Immanent conditions determine imminent collapses: nutrient regimes define the resilience of macroalgal communities

Predicting where state-changing thresholds lie can be inherently complex in ecosystems characterized by nonlinear dynamics. Unpacking the mechanisms underlying these transitions can help considerably reduce this unpredictability. We used empirical observations, field and laboratory experiments, and mathematical models to examine how differences in nutrient regimes mediate the capacity of macrophyte communities to sustain sea urchin grazing. In relatively nutrient-rich conditions, macrophyte systems were more resilient to grazing, shifting to barrens beyond 1 800 g m−2 (urchin biomass), more than twice the threshold of nutrient-poor conditions. The mechanisms driving these differences are linked to how nutrients mediate urchin foraging and algal growth: controlled experiments showed that low-nutrient regimes trigger compensatory feeding and reduce plant growth, mechanisms supported by our consumer–resource model. These mechanisms act together to halve macrophyte community resilience. Our study demonstrates that by mediating the underlying drivers, inherent conditions can strongly influence the buffer capacity of nonlinear systems.

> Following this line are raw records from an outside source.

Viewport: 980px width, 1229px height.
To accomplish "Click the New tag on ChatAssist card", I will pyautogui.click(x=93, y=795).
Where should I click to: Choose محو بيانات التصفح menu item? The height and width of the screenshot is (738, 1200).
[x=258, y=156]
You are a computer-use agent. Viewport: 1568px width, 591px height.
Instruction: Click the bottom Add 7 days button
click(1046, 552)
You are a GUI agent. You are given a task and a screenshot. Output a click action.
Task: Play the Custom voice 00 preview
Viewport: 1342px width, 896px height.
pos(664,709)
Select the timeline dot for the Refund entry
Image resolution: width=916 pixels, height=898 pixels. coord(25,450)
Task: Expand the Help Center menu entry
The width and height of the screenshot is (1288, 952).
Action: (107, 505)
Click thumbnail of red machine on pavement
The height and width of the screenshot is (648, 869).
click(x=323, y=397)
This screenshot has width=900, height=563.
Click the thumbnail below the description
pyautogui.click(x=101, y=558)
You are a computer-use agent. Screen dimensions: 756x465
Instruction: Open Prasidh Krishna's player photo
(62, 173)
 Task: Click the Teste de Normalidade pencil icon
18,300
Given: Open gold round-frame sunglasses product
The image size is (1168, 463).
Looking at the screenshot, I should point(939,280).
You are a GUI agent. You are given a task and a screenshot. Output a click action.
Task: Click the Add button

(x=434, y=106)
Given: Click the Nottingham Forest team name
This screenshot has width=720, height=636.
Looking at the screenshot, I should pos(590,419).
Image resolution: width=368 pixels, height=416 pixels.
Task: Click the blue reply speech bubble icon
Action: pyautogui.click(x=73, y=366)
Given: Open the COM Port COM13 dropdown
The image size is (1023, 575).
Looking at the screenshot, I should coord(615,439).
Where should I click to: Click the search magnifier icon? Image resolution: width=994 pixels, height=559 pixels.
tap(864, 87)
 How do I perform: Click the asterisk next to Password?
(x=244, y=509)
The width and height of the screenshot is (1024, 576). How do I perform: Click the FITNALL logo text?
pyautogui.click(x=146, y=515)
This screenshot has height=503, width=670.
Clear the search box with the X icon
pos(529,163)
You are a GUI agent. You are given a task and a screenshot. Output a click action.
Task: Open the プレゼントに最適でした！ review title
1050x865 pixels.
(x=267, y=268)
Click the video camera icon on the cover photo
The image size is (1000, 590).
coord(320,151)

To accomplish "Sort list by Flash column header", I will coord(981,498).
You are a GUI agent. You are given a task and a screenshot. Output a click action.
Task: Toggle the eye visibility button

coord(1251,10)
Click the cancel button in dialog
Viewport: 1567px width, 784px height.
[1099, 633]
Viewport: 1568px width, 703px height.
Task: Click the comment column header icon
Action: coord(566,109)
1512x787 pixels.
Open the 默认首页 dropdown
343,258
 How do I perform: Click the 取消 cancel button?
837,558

Contrasting effects of ocean warming on different components of plant-herbivore interactions

There is increasing uncertainty of how marine ecosystems will respond to rising temperatures. While studies have focused on the impacts of warming on individual species, knowledge of how species interactions are likely to respond is scant. The strength of even simple two-species interactions is influenced by several interacting mechanisms, each potentially changing with temperature. We used controlled experiments to assess how plant-herbivore interactions respond to temperature for three structural dominant macrophytes in the Mediterranean and their principal sea urchin herbivore. Increasing temperature differentially influenced plant-specific growth, sea urchin growth and metabolism, consumption rates and herbivore preferences, but not movement behaviour. Evaluating these empirical observations against conceptual models of plant-herbivore performance, it appears likely that while the strength of herbivory may increase for the tested macroalga, for the two dominant seagrasses, the interaction strength may remain relatively unchanged or even weaken as temperatures rise. These results show a clear set of winners and losers in the warming Mediterranean as the complex factors driving species interactions change.

The richness of small pockets: Decapod species peak in small seagrass patches where fish predators are absent

Patchy landscapes behave differently from continuous ones. Patch size can influence species behaviour, movement, feeding and predation rates, with flow-on consequences for the diversity of species that inhabit these patches. To understand the importance of patchiness on regional species pools, we measured decapod richness and abundance in several seagrass patches with contrasting sizes. Additionally, we evaluated potential drivers of patch-specific species distribution including resource abundance, predator habitat use and the structural complexity of patches. Our results showed a non-random distribution of decapod species: small patches were clear hotspots of diversity and abundance, particularly of larger-bodied epifaunal decapods. Interestingly, these hotspots were characterized by lower nutrient resources, lower canopy height, but also lower predator use. Small fish invertivores such as Coris julis and several species of Symphodus were mostly restricted to large patches. These resident predators may be critical in clumping predation in large patches with consequences for how biodiversity of their prey is distributed across the seascape. Our results highlight the idea that a habitat mosaic with both large and small seagrass patches would potentially bolster biodiversity because preys and predators may seek refuge in patches of different sizes.